(PROVIDED INFORMATION begins)
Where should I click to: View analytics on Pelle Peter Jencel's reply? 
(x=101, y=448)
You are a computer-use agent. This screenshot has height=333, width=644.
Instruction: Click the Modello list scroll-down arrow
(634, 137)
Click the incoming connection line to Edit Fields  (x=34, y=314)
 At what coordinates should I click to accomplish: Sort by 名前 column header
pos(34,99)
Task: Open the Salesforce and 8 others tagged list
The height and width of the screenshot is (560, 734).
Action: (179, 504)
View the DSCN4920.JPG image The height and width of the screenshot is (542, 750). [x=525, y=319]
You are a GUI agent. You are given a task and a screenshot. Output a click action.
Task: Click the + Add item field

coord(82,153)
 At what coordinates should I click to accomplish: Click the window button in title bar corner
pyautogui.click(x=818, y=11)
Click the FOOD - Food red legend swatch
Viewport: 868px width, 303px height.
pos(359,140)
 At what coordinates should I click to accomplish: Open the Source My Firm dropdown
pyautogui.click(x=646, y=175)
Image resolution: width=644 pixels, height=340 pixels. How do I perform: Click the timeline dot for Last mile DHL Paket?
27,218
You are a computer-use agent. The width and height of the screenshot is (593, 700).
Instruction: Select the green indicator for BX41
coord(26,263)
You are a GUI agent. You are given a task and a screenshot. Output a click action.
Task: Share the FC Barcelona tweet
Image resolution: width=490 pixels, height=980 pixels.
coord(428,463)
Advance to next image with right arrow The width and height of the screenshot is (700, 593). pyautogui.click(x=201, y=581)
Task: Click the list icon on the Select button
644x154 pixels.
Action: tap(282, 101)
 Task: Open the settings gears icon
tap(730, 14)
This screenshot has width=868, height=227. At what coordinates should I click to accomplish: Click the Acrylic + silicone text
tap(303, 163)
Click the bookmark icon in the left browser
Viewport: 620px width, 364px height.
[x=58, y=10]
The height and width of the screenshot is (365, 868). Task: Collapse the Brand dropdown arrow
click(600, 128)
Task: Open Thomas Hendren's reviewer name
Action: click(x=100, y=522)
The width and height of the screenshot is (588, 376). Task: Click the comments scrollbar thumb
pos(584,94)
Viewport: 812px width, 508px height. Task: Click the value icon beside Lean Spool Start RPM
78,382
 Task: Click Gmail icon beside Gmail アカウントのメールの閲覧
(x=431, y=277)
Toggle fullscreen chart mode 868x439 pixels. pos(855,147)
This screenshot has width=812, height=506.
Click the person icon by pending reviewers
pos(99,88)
(PROVIDED INFORMATION ends)
When you reach the line that contains "Task: Click Gmail" in the material above, please copy it and every line after it exactly, stopping only at the last line.

— OUTPUT —
 Task: Click Gmail icon beside Gmail アカウントのメールの閲覧
(x=431, y=277)
Toggle fullscreen chart mode 868x439 pixels. pos(855,147)
This screenshot has width=812, height=506.
Click the person icon by pending reviewers
pos(99,88)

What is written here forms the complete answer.